As osteocondrodisplasias são um grupo de perturbações hereditárias nas quais os ossos ou cartilagens crescem de forma anormal; portanto, o esqueleto apresenta um mau desenvolvimento.

Muitos tipos de osteocondrodisplasia causam baixa estatura (nanismo). Dos diversos tipos de nanismo, a acondroplasia é a mais frequente com membros curtos. Produz-se em 1 de cada 25 000 ou 40 000 nascidos vivos, afectando ambos os sexos e todos os grupos raciais.

Sintomas

Cada tipo apresenta uma sintomatologia diferente. Os sintomas de acondroplasia são, por exemplo, membros curtos, genu varum, rosto grande, nariz com depressão e costas arqueadas.

As perturbações esqueléticas, como a luxação da anca, são características de todas as osteocondrodisplasias. Em alguns tipos, uma anomalia da segunda vértebra da coluna (hipoplasia do processo odontóide) produz uma deslocação da primeira vértebra e a compressão da espinal medula, o que pode causar a morte imediata.

Diagnóstico e Tratamento

É necessário estabelecer um diagnóstico preciso, porque cada tipo é causado por uma anomalia genética variada, evolui de forma diversa e tem um prognóstico diferente. Em alguns casos é possível o diagnóstico antes do nascimento por meio da observação directa do feto com um aparelho de fibra óptica (fetoscópio) ou com uma ecografia. Se uma pessoa com osteocondrodisplasia ou com parentes próximos que tenham uma destas perturbações deseja ter filhos, a assistência genética é útil para determinar o risco hereditário.

Quando os problemas articulares afectam gravemente os movimentos, a articulação pode por vezes ser substituída por uma artificial. Uma segunda vértebra anormal deve ser estabilizada cirurgicamente para prevenir a lesão da espinal medula.

Osteopetrose

A osteopetrose (ossos de mármore) é uma perturbação hereditária que aumenta a densidade dos ossos e causa anomalias esqueléticas.

Algumas das osteopetroses causam uma ligeira incapacidade; outras são progressivas e mortais. Em alguns tipos, não aparecem sintomas imediatos (manifestação tardia), mas, noutros, estes iniciam-se já na infância (manifestação precoce).

A maioria dos tipos de osteopetrose não tem tratamento específico.

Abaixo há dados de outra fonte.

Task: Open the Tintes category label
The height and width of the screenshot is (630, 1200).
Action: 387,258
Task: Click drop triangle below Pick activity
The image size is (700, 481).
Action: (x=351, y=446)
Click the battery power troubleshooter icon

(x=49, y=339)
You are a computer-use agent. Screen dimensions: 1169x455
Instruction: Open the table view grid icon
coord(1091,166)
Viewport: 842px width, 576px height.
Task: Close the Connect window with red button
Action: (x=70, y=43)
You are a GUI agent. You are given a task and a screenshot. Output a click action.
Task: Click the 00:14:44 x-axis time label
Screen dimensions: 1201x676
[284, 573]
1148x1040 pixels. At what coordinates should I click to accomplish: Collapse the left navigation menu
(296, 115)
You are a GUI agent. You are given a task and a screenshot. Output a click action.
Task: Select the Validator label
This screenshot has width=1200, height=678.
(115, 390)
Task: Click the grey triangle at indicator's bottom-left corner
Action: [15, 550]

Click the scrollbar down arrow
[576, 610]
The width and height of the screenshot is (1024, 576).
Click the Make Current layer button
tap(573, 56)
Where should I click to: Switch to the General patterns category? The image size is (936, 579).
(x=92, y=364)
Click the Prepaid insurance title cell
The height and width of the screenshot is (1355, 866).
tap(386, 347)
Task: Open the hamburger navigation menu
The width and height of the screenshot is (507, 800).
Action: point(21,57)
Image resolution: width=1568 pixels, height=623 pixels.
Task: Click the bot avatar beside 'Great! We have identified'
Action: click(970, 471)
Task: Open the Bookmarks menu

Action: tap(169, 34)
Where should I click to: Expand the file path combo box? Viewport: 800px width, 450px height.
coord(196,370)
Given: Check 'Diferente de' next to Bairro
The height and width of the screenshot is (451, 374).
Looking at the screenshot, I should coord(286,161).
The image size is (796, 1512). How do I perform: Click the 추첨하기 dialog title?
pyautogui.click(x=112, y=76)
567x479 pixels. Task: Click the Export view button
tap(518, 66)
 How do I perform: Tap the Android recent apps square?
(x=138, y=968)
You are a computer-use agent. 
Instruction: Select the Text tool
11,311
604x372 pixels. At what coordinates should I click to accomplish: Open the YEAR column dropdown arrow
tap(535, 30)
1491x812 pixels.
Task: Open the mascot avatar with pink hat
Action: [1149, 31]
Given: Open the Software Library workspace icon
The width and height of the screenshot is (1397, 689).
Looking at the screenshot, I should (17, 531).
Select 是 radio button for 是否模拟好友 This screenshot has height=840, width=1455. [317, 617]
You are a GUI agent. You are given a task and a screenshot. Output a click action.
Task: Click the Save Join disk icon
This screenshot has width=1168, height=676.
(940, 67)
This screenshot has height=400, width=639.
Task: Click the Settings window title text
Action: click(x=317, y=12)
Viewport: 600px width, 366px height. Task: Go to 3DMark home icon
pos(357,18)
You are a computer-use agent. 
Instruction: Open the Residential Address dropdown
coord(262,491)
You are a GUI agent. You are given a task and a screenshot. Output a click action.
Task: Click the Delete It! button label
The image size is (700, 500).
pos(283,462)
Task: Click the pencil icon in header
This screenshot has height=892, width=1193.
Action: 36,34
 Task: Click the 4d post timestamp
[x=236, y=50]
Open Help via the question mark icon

A cirurgia pode ser necessária para aliviar a alta pressão cerebral causada por anomalias do crânio. Os orifícios ósseos, através dos quais os nervos emergem do crânio, podem crescer de maneira excessiva, comprimindo os nervos, situação em que poderá ser necessário intervir cirurgicamente para os libertar. Os dentes podem deslocar-se, impedindo o fecho apropriado da boca (má oclusão), o que pode ser corrigido com tratamento ortodôntico. A cara pode torcer-se pelo crescimento excessivo dos ossos, o que gera por vezes problemas psicológicos.

Tipos de manifestação tardia: Os sintomas aparecem na infância, na adolescência ou na juventude. A doença de Albers-Schönberg, uma forma ligeira do tipo de manifestação tardia, pode ser assintomática. Esta forma é relativamente frequente em muitos países e em muitos grupos étnicos. Habitualmente, o esqueleto é normal no nascimento, mas a densidade óssea aumenta com a idade. Chega-se muitas vezes ao diagnóstico por casualidade, quando se realiza uma radiografia por qualquer outra razão e se detecta uma alta densidade óssea. A aparência facial, a estrutura corporal, o grau de desenvolvimento intelectual e o tempo de vida são normais e a saúde, em geral, é boa. De vez em quando, a paralisia facial ou a surdez podem ser o resultado da compressão de um nervo devido ao crescimento ósseo excessivo. Pode desenvolver-se também anemia ligeira.

Tipo de manifestação precoce: A osteopetrose sintomática precoce é uma perturbação pouco frequente, potencialmente mortal nas crianças. Os sintomas compreendem: escasso crescimento e pouco aumento de peso (incapacidade de desenvolvimento), tendência para a contusão, sangramentos anormais e anemia. O fígado e o baço podem aumentar de tamanho, e os nervos que chegam aos olhos e à cara podem sofrer lesões. Durante o primeiro ano de vida é frequente a morte por anemia, por infecção generalizada ou por hemorragias. As radiografias revelam um aumento geral da densidade óssea, que piora com o tempo. O transplante de medula óssea parece ter sido eficaz em algumas crianças, mas desconhece-se o prognóstico a longo prazo.